> **Problem**
From the records below, transcribe exactly the lines that begin at the line with "Click the PG column header" and end at the line with "Given: Click small", both included.

Segment Start: Provided information

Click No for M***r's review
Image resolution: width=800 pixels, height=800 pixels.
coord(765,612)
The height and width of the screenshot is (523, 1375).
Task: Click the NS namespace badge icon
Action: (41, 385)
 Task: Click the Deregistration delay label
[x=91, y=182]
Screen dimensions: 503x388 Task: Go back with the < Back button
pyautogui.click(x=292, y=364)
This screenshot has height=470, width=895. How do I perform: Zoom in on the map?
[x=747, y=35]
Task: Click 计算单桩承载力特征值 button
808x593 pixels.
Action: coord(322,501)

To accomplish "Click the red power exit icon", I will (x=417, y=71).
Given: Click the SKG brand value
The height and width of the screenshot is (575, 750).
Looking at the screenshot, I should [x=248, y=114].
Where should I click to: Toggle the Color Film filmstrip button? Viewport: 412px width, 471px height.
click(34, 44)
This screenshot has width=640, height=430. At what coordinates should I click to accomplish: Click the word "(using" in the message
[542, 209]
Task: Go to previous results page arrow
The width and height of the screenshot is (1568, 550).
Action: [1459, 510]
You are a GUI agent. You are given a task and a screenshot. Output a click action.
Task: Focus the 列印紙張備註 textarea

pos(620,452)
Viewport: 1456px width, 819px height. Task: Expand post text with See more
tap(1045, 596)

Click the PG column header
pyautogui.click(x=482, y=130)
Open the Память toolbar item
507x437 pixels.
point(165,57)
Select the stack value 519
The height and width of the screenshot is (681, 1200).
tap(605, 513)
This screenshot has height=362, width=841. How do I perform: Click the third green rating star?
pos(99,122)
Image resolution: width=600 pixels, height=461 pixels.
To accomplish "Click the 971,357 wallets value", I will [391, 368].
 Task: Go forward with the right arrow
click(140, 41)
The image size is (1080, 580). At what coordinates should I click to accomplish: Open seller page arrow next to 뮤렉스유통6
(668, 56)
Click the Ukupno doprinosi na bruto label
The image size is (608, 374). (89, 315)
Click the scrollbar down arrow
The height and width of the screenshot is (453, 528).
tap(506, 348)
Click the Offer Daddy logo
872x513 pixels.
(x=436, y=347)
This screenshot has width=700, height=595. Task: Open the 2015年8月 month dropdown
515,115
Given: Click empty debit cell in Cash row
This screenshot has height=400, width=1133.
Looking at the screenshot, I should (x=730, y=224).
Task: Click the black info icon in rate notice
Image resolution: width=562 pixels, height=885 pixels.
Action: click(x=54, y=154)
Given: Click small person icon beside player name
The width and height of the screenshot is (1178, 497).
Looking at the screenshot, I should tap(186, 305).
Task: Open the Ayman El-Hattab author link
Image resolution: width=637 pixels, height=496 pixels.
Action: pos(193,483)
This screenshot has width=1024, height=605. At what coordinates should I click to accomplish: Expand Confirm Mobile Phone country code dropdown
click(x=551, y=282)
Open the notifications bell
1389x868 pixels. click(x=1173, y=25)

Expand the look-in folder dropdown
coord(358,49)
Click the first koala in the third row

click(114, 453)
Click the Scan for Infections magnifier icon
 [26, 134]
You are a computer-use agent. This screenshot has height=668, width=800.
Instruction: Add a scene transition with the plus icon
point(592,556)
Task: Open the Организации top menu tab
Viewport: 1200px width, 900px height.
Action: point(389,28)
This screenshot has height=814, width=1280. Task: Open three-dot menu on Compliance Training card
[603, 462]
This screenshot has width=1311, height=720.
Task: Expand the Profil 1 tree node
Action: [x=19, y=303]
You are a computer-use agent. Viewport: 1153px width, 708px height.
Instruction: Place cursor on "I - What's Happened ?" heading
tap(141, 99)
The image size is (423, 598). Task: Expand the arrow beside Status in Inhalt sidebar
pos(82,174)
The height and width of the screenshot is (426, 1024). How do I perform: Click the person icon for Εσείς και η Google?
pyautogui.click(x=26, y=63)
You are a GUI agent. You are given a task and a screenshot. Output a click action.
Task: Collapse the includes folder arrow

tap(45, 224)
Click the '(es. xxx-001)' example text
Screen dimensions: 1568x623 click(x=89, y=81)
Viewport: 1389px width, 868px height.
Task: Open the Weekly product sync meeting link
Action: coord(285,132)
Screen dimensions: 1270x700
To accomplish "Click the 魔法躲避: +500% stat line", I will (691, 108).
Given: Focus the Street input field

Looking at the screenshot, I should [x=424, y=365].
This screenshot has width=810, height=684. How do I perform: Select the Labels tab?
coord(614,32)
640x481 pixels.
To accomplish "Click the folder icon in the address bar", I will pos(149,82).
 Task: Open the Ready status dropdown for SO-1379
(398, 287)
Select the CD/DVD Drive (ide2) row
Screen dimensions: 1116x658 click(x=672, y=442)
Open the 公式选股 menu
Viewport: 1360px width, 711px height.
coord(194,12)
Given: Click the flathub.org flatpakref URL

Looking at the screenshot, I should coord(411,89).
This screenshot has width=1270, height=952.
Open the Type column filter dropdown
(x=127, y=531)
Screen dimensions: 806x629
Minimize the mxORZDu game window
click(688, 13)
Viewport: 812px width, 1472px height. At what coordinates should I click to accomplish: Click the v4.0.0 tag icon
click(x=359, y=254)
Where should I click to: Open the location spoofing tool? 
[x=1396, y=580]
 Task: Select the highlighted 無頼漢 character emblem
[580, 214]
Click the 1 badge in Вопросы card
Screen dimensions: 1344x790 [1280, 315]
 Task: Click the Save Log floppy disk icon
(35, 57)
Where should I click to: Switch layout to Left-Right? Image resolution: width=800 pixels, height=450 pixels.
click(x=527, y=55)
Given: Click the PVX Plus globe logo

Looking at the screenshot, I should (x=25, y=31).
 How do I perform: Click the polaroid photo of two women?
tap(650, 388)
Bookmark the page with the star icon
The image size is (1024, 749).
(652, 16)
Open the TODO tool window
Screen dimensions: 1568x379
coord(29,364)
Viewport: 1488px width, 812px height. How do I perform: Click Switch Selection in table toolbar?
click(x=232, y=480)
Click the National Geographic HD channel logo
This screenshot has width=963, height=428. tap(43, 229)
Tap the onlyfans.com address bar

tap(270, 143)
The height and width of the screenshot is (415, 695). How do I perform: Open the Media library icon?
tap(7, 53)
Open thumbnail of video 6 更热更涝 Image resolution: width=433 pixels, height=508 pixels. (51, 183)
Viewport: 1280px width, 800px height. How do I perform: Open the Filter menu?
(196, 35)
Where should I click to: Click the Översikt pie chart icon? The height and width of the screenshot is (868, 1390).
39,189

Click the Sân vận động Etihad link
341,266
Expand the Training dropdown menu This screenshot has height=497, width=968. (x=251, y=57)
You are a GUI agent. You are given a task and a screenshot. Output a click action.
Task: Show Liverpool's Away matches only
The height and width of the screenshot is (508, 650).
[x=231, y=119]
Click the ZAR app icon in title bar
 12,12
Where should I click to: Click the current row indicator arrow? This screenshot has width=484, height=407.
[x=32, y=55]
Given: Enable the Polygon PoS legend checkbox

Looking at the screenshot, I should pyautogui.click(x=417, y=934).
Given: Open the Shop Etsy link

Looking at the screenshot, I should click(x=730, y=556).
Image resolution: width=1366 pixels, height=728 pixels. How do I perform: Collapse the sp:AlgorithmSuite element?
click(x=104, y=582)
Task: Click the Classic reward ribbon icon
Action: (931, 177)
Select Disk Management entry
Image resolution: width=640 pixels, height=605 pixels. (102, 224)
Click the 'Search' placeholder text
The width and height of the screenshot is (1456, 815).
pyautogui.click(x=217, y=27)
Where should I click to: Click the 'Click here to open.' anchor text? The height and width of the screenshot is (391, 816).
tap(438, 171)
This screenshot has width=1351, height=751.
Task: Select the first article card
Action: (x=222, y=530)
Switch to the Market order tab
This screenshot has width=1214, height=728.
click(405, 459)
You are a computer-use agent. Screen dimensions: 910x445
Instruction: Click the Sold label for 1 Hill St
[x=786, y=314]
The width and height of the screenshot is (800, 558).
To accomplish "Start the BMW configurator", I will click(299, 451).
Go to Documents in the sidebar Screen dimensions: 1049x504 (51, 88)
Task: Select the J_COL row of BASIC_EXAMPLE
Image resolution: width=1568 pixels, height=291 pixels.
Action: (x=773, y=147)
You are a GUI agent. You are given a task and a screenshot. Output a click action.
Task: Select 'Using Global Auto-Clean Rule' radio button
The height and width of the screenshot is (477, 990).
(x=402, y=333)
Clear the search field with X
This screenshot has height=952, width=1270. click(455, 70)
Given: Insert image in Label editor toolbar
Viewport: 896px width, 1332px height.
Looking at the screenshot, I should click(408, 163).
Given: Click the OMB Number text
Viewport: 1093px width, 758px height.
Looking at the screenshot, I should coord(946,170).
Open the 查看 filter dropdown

Segment End: Provided information

> **Answer to this problem**
Click the PG column header
pyautogui.click(x=482, y=130)
Open the Память toolbar item
507x437 pixels.
point(165,57)
Select the stack value 519
The height and width of the screenshot is (681, 1200).
tap(605, 513)
This screenshot has height=362, width=841. How do I perform: Click the third green rating star?
pos(99,122)
Image resolution: width=600 pixels, height=461 pixels.
To accomplish "Click the 971,357 wallets value", I will [391, 368].
 Task: Go forward with the right arrow
click(140, 41)
The image size is (1080, 580). At what coordinates should I click to accomplish: Open seller page arrow next to 뮤렉스유통6
(668, 56)
Click the Ukupno doprinosi na bruto label
The image size is (608, 374). (89, 315)
Click the scrollbar down arrow
The height and width of the screenshot is (453, 528).
tap(506, 348)
Click the Offer Daddy logo
872x513 pixels.
(x=436, y=347)
This screenshot has width=700, height=595. Task: Open the 2015年8月 month dropdown
515,115
Given: Click empty debit cell in Cash row
This screenshot has height=400, width=1133.
Looking at the screenshot, I should (x=730, y=224).
Task: Click the black info icon in rate notice
Image resolution: width=562 pixels, height=885 pixels.
Action: click(x=54, y=154)
Given: Click small person icon beside player name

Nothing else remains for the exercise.